Reason to come to Ordesa was to wander and wander, but when the weather god is not playing with you in the same team…it is not much of a joy. We watched the forecast and it told us that it would be raining from 1pm…we decided to hike anyway, but chose the shortest track from the book and walked the Valle the Otal. At 9am we took the pushbikes out and drove the last 3 kilometers of the valley to trailhead San Nicolas de Bujaruelo from where a couple of hikes start. Our easy hike for the day took us to refugio de Otal and back following the car track all the way. At the end we found a nice place to have lunch near a waterfall. We saw the black clouds rolling in already and made us ready for going back. As soon as we reached the bikes we were pretty soaked and for a reward we got ourselves a hamburguesa at refugio San Nicolas de Bujaruelo hoping the rain would stop…wet soaked we arrived at the camping jumping under a hot shower immediately. From then on it rained until 3am continuously.

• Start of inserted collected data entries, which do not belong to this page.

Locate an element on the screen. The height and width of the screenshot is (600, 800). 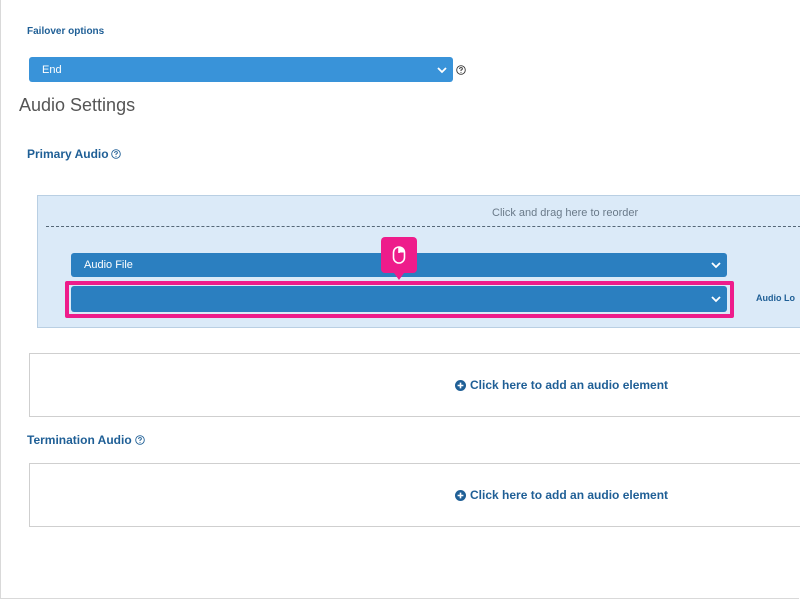
drag-divider is located at coordinates (423, 226).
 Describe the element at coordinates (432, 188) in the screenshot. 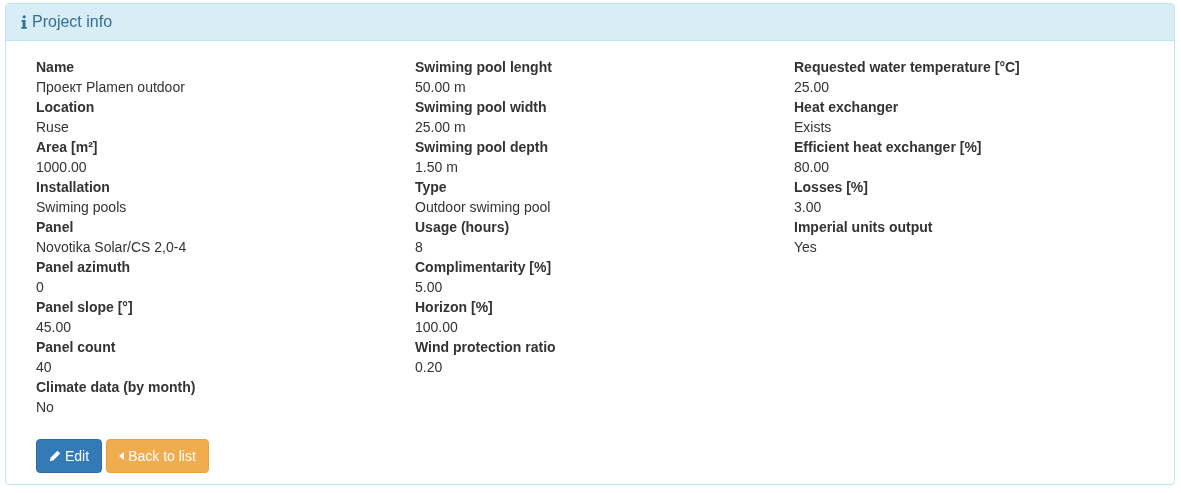

I see `field-label: Type` at that location.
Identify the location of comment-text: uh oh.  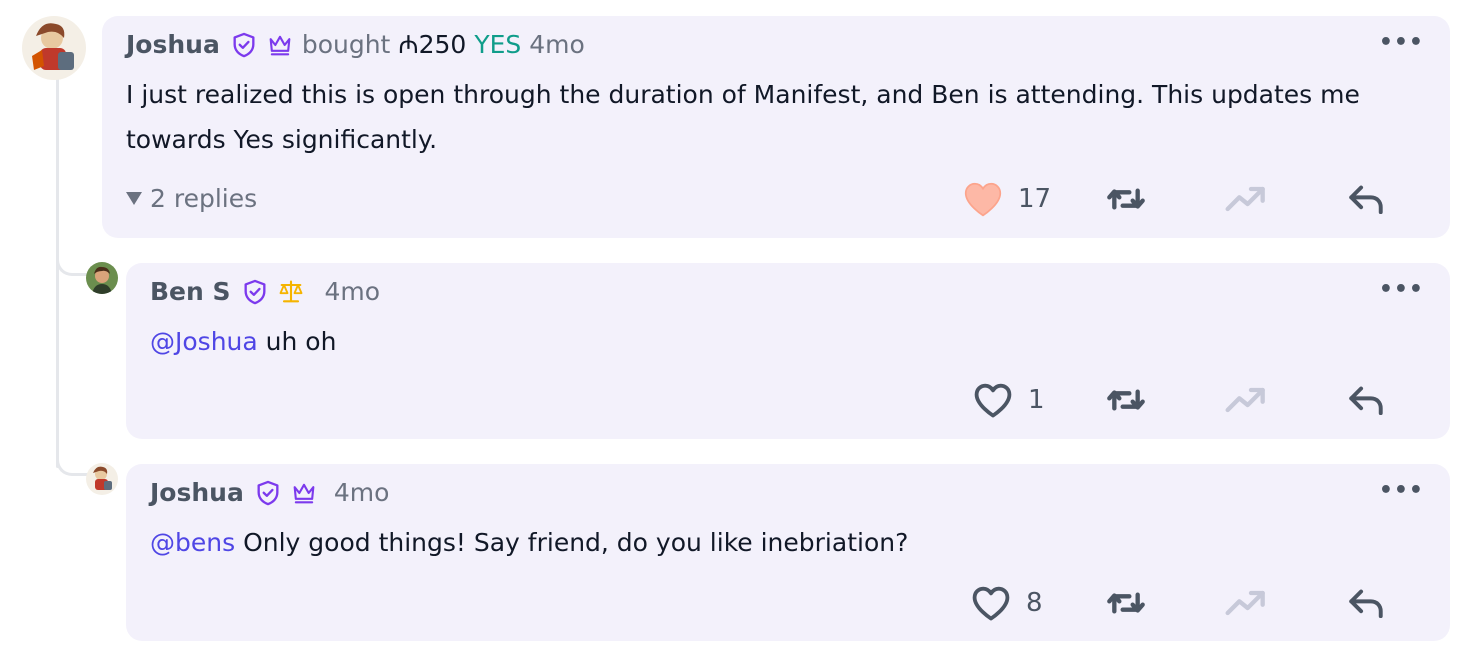
(301, 342).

Fortunately the rain had stopped, but clothes and shoes did not get a chance to get dry. We turned on the heater and within half an hour we could put on the same clothes on as we worn yesterday. This time we drove the last 3 km. to the end of the valley by car and concentrated on the other side of the valley we had visited yesterday. From the parking lot we crossed the old bridge again and had a 1000 meters up in front of us. The first 300 meters up was actually more hiking in a river than on a path. We did not have seen so much water as we did the last 2 days, but the weather today was just perfect so we could finally totally enjoy the hike. Once we got closer to Puerto de Bujaruelo, which marks the border between France and Spain, it got colder and we had to pass a couple of snow areas. But also the view down got better and better and at the top we got rewarded for getting up here. We made a detour and rounded Pico del Puerto. This part was not part of the official track, but apart from two tricky spots is was doable. From Puerto Viejo de Bujaruelo we walked downhill all the way back to San Nicolas. On the way we could puzzle a cow together from all the bones we saw. We drove back out of the Valley towards Torla and find ourselves with camping Ordesa a new camping ground with fantastic views over the national park. By bike we scored some food in the village and like a miracle it got dry all evening so we had dinner with a view outside.